Quoted passage ::
Ruaridh Nicoll 

Deep frying tonight

Ruaridh Nicoll: The campaign for healthy eating could be a long and messy one.
  
  


Who are these people who thought the deep-fried Mars bar was a myth? Dr David Morrison of NHS Greater Glasgow said he had never seen one and didn't know anyone who had tasted one, so he set out to prove it was an urban tall-tale. 'I was certainly surprised by the results,' he said.

Not as surprised as I am that anyone who works in the NHS could have suspected such a thing. I thought the nation's doctors spent much of their working lives desperately trying to stop Scottish hearts exploding like popcorn in a pan.

What Dr Morrison found when he rang 500 of Scotland's chippies was that nearly a quarter of them sold the battered chocolate bar, 10 of them selling between 50 and 200 a week. His study allowed a sight of the enemy in Jack McConnell's fight against Scotland's eating habits. News from the front is not encouraging. One in three of our children is overweight, while one in five is clinically obese.

Entries provided ::
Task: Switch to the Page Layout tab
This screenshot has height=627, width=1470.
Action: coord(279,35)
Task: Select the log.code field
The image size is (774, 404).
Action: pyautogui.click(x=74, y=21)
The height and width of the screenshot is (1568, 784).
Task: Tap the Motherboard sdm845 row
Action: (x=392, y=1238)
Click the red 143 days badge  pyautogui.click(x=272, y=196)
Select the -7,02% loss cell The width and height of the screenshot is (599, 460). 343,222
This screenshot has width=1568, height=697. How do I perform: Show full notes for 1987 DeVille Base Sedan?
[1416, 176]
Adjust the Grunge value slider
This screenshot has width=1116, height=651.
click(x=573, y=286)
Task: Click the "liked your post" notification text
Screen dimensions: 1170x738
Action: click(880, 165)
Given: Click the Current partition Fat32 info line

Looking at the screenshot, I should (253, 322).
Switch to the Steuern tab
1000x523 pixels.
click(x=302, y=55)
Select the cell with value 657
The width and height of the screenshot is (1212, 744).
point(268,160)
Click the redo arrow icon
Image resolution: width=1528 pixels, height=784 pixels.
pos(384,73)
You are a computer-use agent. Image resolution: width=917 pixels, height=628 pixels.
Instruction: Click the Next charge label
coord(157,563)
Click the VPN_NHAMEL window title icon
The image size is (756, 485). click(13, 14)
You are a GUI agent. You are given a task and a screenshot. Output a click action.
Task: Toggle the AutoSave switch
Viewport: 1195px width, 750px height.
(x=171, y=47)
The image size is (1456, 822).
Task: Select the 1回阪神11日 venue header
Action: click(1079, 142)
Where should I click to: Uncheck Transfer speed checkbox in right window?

Activity ::
Answer these about the column on deep-fried Mars bars:
(a) Which health body is Dr David Morrison with?
(b) How many of Scotland's chippies did he ring?
(c) What share of children is clinically obese?
The items have nothing to do with what comes next.

Written response ::
(a) NHS Greater Glasgow
(b) 500
(c) One in five